▽

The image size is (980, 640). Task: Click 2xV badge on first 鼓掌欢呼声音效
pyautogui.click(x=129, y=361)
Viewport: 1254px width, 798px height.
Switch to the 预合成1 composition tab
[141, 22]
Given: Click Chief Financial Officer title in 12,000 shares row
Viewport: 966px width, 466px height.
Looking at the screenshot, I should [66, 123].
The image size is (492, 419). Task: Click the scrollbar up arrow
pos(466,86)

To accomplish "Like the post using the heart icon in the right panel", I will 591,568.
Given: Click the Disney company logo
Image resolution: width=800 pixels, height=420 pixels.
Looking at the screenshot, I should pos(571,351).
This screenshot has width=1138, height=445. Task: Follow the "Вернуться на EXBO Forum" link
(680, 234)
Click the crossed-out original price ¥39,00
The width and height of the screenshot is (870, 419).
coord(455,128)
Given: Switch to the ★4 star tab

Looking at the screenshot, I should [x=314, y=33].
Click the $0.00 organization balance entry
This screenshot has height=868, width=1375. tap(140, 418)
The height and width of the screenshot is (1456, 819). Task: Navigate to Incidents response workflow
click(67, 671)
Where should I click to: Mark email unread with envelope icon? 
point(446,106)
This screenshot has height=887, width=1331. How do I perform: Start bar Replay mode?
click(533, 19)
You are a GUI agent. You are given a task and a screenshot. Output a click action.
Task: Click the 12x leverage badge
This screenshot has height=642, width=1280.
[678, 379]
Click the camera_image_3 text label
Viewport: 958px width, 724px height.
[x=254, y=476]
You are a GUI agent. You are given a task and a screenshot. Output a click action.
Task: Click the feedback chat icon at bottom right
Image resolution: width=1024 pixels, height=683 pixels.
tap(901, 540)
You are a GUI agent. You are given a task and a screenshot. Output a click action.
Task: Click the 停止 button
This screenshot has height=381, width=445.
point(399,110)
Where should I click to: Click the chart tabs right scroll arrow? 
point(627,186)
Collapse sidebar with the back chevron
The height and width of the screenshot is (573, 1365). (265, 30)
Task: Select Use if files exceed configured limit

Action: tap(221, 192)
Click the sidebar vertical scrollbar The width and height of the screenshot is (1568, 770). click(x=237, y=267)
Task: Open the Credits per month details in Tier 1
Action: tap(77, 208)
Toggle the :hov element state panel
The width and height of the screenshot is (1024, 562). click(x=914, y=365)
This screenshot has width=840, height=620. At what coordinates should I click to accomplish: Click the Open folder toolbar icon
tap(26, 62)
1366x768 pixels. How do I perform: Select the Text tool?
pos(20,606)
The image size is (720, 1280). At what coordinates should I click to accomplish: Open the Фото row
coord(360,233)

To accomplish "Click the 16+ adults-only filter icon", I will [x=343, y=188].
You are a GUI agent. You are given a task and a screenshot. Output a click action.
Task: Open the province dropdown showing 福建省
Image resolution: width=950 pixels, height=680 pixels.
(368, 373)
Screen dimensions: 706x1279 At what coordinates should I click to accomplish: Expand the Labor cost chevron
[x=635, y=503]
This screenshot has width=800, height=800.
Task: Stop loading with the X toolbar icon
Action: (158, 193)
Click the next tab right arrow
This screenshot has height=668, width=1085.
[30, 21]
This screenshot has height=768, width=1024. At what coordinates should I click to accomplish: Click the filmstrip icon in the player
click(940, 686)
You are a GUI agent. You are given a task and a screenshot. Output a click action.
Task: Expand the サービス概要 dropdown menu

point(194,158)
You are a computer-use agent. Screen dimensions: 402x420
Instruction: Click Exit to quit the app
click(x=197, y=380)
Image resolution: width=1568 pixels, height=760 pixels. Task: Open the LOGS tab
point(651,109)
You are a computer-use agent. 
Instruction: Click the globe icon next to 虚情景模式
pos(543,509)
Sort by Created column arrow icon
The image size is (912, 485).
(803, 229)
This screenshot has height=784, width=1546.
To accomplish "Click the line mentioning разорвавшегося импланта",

△

* **Assignment**
Pick each line holding the word "computer" out of the data and copy it.

* **Result of the task**
You are a computer-use agent. Screen dimensions: 402x420
You are a computer-use agent. 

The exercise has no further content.